A quick review on my phone, pardon the typing and brevity...
Firstly, I'd be tempted to provide a probability rather than a Boolean prediction. Given that Bayesian statistics only provides probabilities inherently, it seems both more honest and more useful.
It's a bit odd having all the code in a single module other than lib.rs. Doesn't really hurt, but why?
Why have Model as well as Classifier types? It looks like your code could be clearer if a Model were eliminated.
Why eliminate Unicode characters?
Why is get word list a method? It would be cleaner as a function, or a class method without the &self argument.
Why not use a struct rather than an array for your counters? Then your code will require less remembering that 0 is ham and 1 is spam or vice versa.
On line 147ish, using contains key followed by get_mut with unwrap is an antipattern. Instead just use get_mut with if let Some([ham_count, spam_count]). That avoids the extra check and avoids the reader worrying about the unwrap. And saves a few lines of code.
Lines 175 and 182 use the product method. ratings.iter().map(|x| 1.0 - x). product ()
Your Model::new() method looks a bit strange to me... You're passing in a boolean flag which will switch between two completely separate implementations, what about breaking it into two constructors (Model::empty() and Model::from_pre_trained())?
The constructor using pre-trained data should also return a Result instead of unwrap()-ing. That way callers can handle file or parsing errors gracefully instead of crashing.
It can also return serde_json::from_reader(json_file) directly instead of storing the Model in a temporary deserialized variable then creating a new Model which just copies all deserialized's fields across.
Likewise, Model::save() should return a Result (hint: see the docs on ?) instead of unwrapping.
The Classified::new() constructor should probably accept an existing Model instead of invoking the Model::new() constructor internally. That way it doesn't matter where I get my Model from (google "dependency injection").
The Classified::get_word_list() method can drop the return and trailing ;.

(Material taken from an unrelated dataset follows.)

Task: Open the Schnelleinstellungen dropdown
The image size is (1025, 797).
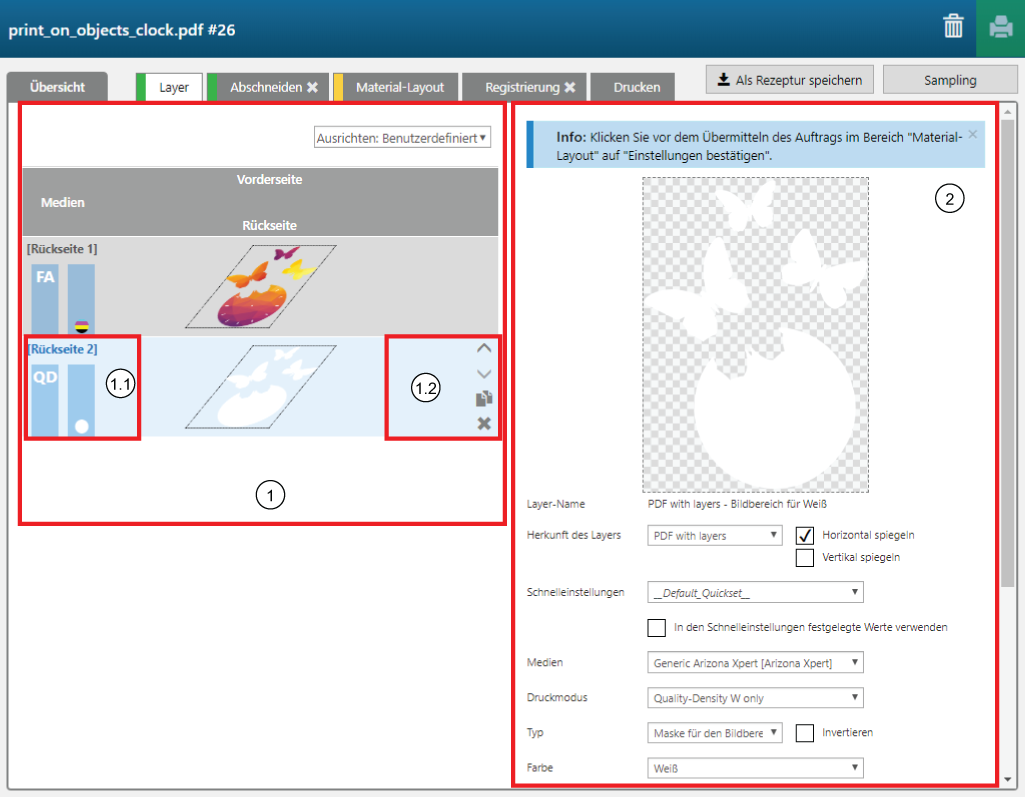Action: (755, 592)
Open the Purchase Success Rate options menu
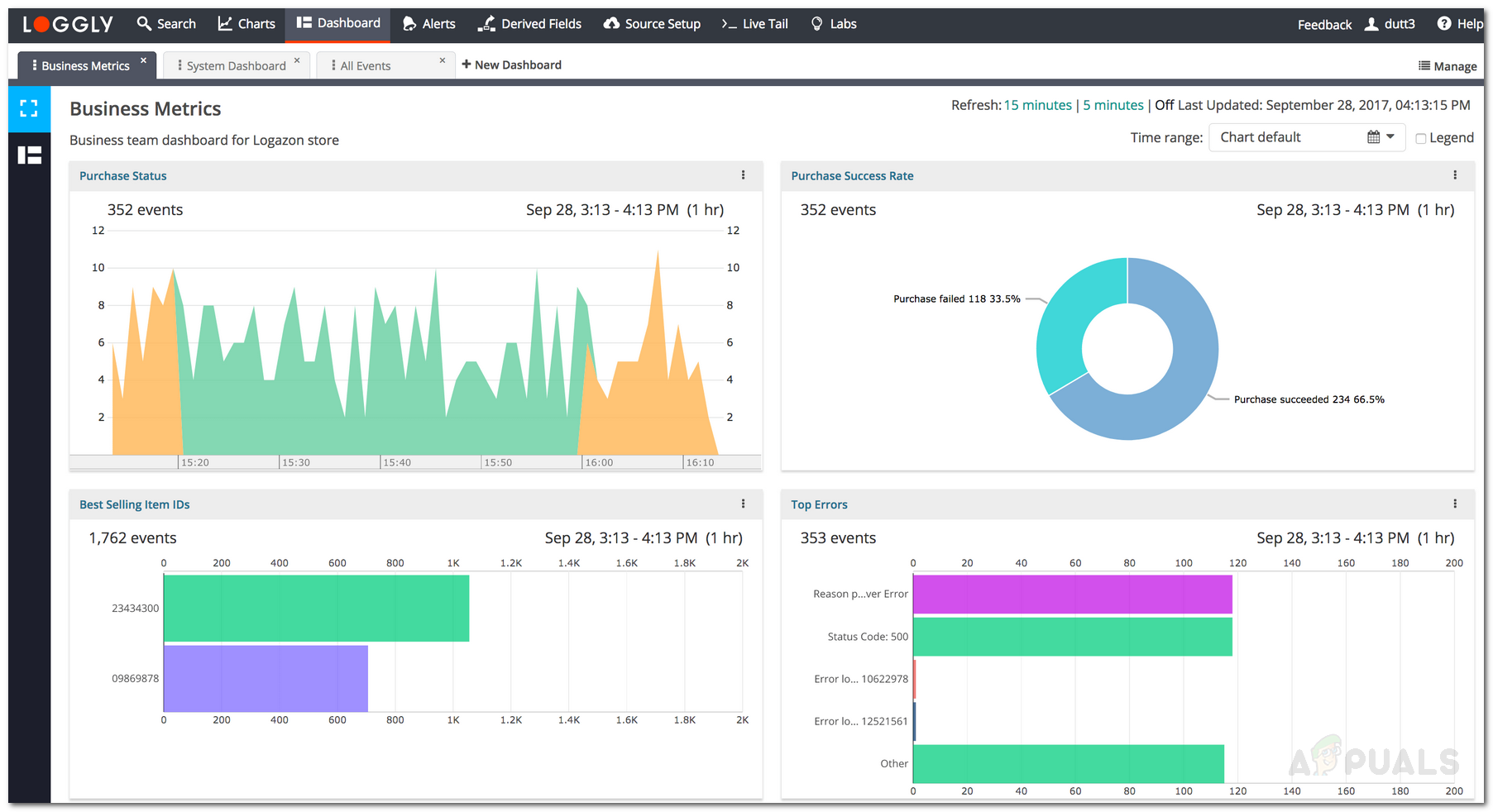Viewport: 1493px width, 812px height. tap(1454, 175)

It feels weird accepting an is_spam boolean inside Classifier::train() because you're essentially doing the same thing as in Model::new()'s with its create_new parameter. Maybe you want to split these into two methods (Classifier::train_spam() and Classifier::train_ham())?
Classifier::score()... wow that's a lot of math. Can you split it up and give each method useful names so we can understand what it's trying to accomplish?
I agree with @zenoxygen in that L147 should be replaced with if let Some([ham_count, spam_count]) = self.model.token_table.get_mut(&h). When reading Rust code unwrap()s jump out as a possible panic!() site and even though it's safe here, it adds unnecessary cognitive load (i.e. I'm lazy and you made me think ).
I see a lot of C-ish code, a lot of returns, too many muts and too many types written out (e.g. let mut alt_product: f32 = 1.0 should be let mut product = 1.0).
A lot of your loops can be rewritten in a more functional style, e.g. let product: f32 = ratings.iter().product(); (ironically you need the type hint here )
Your method is_spam doesn't need &mut self (because score doesn't need &mut self either).
There are too many unwraps. Better/proper error handling is prefered (e.g. with the snafu crate).
The regex in get_word_list should better be wrapped in a lazy_static! macro (see regex docs for reasons).
Your token_table should not contain an array with two u32, but instead a naming struct, e.g:
You don't need the summarized fields anymore (you can leave them of course for caching), but you have to be careful, that your data is always in sync with each other. That's somewhat error prone. Better provide a "helper method", that gives you the spam and ham total count by adding all of them from your hashmap.
Publicly-exposed types should implement common traits if they can, e.g. it would be nice to #[derive(Debug, Clone, Default, PartialEq, Eq, Serialize, Deserialize)] for Classifier (and in turn, Model).
{Model,Classifier}::new() and {Model::Classifier}::save() would be better off taking an io::Read and an io::Write, respectively. You can't be sure your users want to use files on disk. Maybe they want to send the serialized model through HTTP or something. Honestly I wouldn't even put these methods on Classifier at all. Rather, use dependency inversion, and let the constructor of Classifier take a Model as its argument, and expose the Model type publicly.
get_word_list(): it's not idiomatic in Rust to name non-getter functions get_xyz(). You're doing a somewhat heavy computation in that method; call it something like load_word_list().
In the same function, it's unnecessary to recreate the regular expression every time you call it. Create it once in new(), put it in the Classifier instance, and then use it through self in load_word_list().
The score() function similarly re-loads the classifier upon every call. Consider using lazy_static! instead.
Looking at the documentation for Classifier, there's no reason to list the type of every argument. It's already written in the signature of the function. In the case below, you're even skipping important type information such as the fact that it takes a mutable reference to the file.